Not Something to Grasp
When we think of “grasping,” it’s like trying to grab hold of something firmly and completely. But faith isn’t like an object you can pick up, study from every angle, and claim you fully understand. Just as you can’t “grasp” a garden by holding a seed in your hand, you can’t reduce faith to a single moment of possession or comprehension.
Something to Grow Into
Faith is more like a living process—like a garden that unfolds with time, care, and patience. You don’t instantly have a mature, blooming garden the moment you plant a seed. Instead:
- Seeds are planted (the beginnings of belief, trust, or questions about God).
- Roots develop unseen (faith deepens quietly, often through prayer, Scripture, or life experiences).
- Growth happens slowly (there are seasons of flourishing, but also times of pruning or waiting).
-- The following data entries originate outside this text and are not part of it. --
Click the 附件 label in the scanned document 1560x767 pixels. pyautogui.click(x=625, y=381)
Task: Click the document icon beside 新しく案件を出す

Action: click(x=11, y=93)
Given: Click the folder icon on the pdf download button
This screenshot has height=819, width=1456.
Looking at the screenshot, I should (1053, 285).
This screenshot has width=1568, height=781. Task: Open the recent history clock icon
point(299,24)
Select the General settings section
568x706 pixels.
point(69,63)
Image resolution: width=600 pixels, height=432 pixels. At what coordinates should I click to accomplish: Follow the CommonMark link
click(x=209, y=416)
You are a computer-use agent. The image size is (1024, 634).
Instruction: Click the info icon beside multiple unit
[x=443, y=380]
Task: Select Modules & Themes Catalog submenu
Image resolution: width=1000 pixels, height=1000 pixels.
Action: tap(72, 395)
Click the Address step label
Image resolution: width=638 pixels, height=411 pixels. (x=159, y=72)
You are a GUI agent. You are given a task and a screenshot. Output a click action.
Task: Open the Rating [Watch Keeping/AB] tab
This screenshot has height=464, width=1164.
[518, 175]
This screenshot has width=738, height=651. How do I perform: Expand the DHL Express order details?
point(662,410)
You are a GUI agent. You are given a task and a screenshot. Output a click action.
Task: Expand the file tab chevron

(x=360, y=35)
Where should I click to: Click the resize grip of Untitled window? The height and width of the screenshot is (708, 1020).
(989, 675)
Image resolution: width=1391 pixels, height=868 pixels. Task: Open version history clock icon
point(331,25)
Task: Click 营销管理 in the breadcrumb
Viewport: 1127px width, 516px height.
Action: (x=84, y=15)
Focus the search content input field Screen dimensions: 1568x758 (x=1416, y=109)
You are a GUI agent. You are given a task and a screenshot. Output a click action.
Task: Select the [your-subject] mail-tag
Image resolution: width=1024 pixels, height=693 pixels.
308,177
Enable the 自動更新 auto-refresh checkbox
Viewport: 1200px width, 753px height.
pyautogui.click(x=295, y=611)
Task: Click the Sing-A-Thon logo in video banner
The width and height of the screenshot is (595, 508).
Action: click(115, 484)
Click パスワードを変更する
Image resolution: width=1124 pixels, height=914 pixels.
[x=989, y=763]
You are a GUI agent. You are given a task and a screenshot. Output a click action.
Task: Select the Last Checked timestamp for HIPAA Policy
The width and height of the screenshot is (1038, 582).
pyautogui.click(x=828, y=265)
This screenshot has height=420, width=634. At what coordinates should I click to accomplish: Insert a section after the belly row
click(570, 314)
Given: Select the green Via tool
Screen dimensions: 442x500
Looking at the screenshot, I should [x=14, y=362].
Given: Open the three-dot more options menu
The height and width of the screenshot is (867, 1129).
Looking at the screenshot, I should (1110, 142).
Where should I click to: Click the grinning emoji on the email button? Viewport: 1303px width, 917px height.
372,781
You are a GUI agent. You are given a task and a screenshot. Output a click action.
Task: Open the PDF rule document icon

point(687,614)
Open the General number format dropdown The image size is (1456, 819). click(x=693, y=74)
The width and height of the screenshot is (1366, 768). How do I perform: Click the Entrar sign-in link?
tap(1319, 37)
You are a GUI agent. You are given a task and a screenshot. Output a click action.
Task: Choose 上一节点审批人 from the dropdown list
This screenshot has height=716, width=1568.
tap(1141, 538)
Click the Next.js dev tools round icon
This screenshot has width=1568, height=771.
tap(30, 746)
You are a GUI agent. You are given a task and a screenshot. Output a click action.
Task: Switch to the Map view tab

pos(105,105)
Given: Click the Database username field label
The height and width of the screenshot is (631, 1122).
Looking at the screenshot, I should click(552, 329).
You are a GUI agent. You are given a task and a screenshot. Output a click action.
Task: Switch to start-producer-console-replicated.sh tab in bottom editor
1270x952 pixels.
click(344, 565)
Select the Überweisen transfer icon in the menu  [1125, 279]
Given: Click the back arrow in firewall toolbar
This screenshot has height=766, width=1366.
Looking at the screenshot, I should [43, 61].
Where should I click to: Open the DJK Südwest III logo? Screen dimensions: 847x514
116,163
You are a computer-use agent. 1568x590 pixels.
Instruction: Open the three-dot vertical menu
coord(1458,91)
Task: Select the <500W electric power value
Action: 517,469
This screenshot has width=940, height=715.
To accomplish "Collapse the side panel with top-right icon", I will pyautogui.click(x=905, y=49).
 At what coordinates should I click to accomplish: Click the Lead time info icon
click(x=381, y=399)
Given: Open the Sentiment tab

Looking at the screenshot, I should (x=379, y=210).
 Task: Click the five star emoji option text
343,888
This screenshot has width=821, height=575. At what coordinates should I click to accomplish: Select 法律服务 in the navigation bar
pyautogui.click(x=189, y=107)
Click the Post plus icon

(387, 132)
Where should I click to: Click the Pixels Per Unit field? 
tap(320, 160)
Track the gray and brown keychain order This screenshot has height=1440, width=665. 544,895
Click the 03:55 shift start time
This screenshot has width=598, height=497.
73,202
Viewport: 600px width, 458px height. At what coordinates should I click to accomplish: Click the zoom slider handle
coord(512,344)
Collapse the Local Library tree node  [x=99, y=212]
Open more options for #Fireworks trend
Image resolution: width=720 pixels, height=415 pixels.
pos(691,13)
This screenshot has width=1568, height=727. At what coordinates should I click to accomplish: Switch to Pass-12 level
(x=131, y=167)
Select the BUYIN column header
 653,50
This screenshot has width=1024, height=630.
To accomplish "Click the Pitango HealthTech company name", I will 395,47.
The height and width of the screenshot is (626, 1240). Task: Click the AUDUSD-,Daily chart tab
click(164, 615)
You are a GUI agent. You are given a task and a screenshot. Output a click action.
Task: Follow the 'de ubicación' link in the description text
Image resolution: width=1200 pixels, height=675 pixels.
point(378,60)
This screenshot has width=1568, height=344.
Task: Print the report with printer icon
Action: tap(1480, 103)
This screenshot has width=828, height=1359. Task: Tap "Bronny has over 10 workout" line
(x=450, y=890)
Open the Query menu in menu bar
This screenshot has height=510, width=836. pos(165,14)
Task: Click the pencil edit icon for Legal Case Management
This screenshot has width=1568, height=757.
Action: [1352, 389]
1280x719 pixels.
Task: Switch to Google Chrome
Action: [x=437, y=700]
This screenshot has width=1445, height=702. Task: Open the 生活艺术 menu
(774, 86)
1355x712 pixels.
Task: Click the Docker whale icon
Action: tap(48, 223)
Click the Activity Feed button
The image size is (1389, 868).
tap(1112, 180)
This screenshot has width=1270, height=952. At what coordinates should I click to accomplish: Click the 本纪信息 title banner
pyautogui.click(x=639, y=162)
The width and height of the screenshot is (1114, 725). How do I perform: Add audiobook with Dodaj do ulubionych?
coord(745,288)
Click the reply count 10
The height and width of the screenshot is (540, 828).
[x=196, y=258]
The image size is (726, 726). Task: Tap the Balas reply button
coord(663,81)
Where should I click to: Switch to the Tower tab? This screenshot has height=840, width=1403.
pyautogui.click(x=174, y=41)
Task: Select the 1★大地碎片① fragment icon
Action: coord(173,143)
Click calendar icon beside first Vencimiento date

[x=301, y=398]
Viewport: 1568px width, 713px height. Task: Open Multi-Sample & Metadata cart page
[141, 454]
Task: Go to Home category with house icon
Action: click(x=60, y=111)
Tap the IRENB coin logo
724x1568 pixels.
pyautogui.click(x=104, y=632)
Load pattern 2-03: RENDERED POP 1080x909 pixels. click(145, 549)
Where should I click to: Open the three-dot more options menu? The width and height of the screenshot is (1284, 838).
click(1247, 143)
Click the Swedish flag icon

- Fruit eventually comes (faith matures and produces love, hope, and good works).
The Garden Analogy
- If you try to grasp a flower too tightly, you crush it. If you try to grasp faith as if it’s something you can fully control or understand, you miss its living, growing nature.
- Instead, you grow into faith the way a gardener grows into their garden—learning how to nurture it, adjust to seasons, and appreciate the process more than instant results.
- Just as a garden matures with sunlight, water, and time, faith matures through God’s presence, His Word, and the trials and joys of life.In short: Faith isn’t a trophy to hold—it’s a garden to walk into, tend, and let shape you over a lifetime.